Kevin McNally, McNally & O'Donnell, P.S.C., Frankfort, KY, Martin J. Siegel, New York City, for Julian Hall.


SIFTON, Senior District Judge.

Julian Hall was first indicted in August 2003, and charged with conspiring to distribute cocaine base and marijuana in violation of 21 U.S.C. § 846. The latest superseding indictment charges Hall with the following offenses: (1) conspiring to distribute cocaine base and marijuana in violation of 21 U.S.C. § 846 and 21 U.S.C. § 841(a)(1); (2) two counts of distributing and possessing with intent to distribute marijuana in violation of 21 U.S.C. § 841(a)(1); (3) three counts of using a firearm during and in relation to a drug trafficking offense in violation of 18 U.S.C. § 924(c); (4) causing the death of Darnell Myers through use of a firearm in violation of 18 U.S.C. § 924(j)(1); (5) the drug-related murder of Darnell Myers in violation of 21 U.S.C. § 848(e)(1)(A); (6) two counts of firearms trafficking in violation of 18 U.S.C. § 922(a)(3); (7) one count of cocaine base distribution in violation of 21 U.S.C. § 841(a)(1); and (8) one count of cocaine base distribution near a playground in violation of 21 U.S.C. §§ 841 & 860.

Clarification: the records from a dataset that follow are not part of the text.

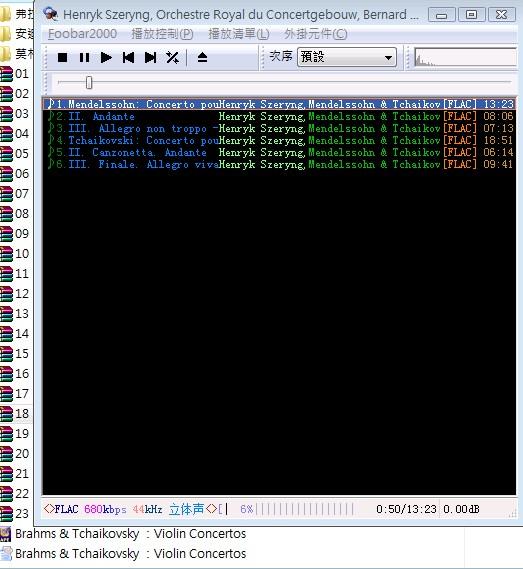
Task: Skip to the next track
Action: coord(150,57)
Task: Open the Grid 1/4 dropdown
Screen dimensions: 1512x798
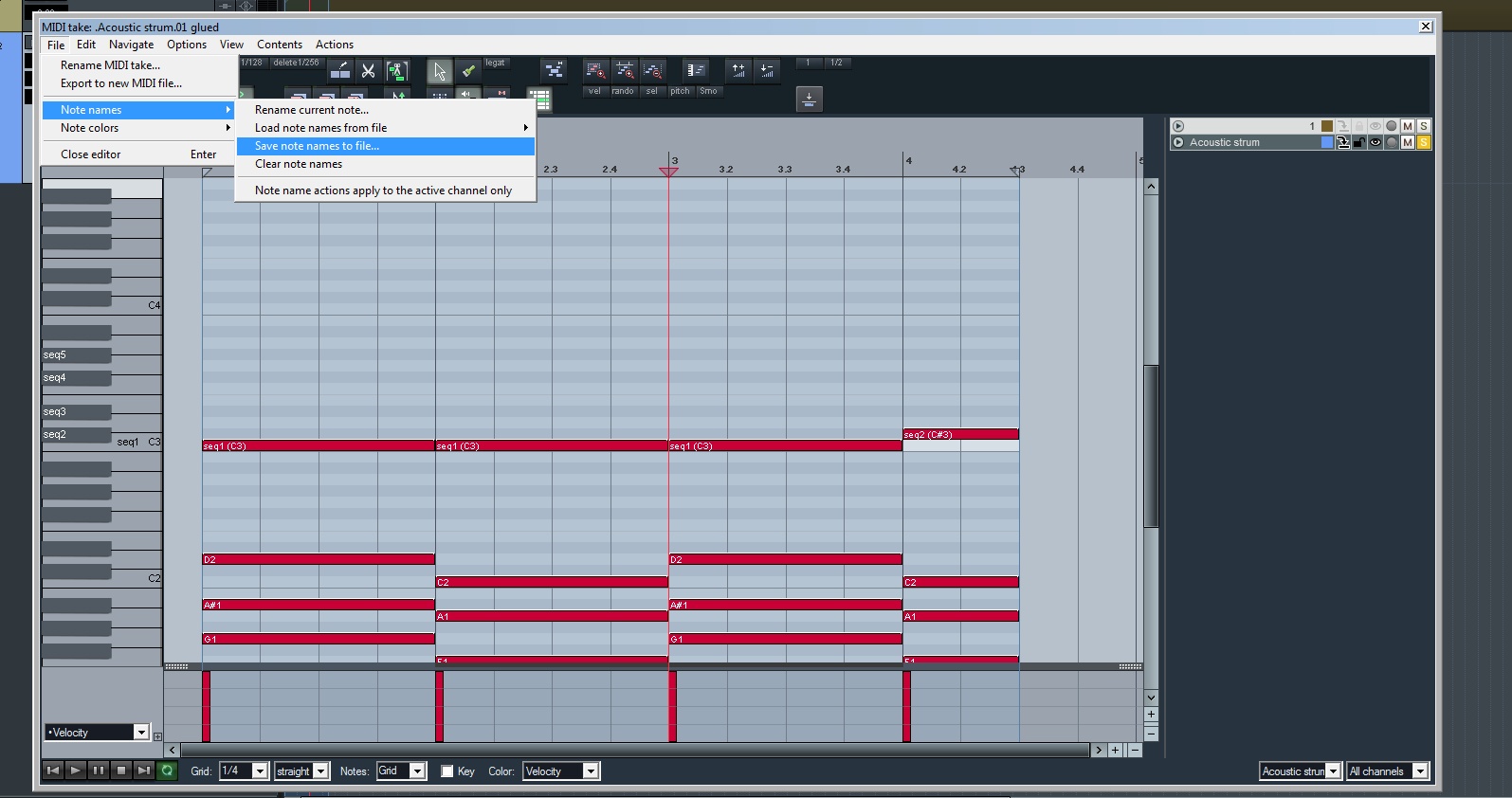Action: click(244, 771)

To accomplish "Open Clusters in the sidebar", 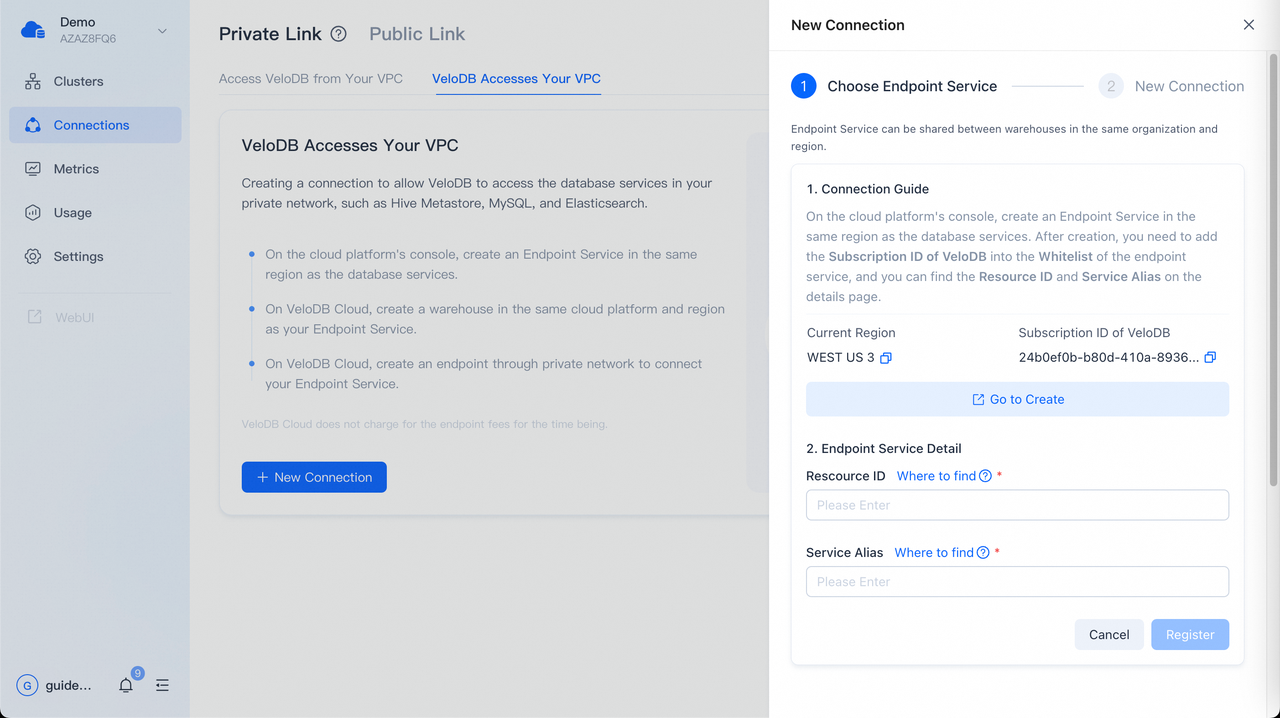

Presently before the Court are Hall's motions to suppress marijuana seized from a car in which he was traveling when he was arrested on the grounds that it was obtained in violation of the Fourth Amendment, and to suppress post-arrest statements, on the grounds that they were obtained in violation of the Fifth and Sixth Amendments and the Vienna Convention on Consular Relations. A hearing was held in connection with these motions during which F.B.I. Agent Jed Salter testified. For the reasons and upon the factual findings and legal conclusions that follow, both motions are denied.


The following facts are drawn from the testimony at the suppression hearing, a declaration by Julian Hall, and the exhibits submitted in connection with these motions. Disputes are noted.

On August 8, 2003, Hall was charged in an indictment with conspiring to distribute cocaine base and marijuana. A warrant was issued for Hall's arrest in connection with these charges. At the time of his arrest, Hall was residing in North Carolina. At the suppression hearing, F.B.I. Agent Jed Salter testified that at the time of the arrest, he was working in conjunction with North Carolina police to apprehend Hall. He provided them with an arrest warrant, photographs, and Hall's pedigree information.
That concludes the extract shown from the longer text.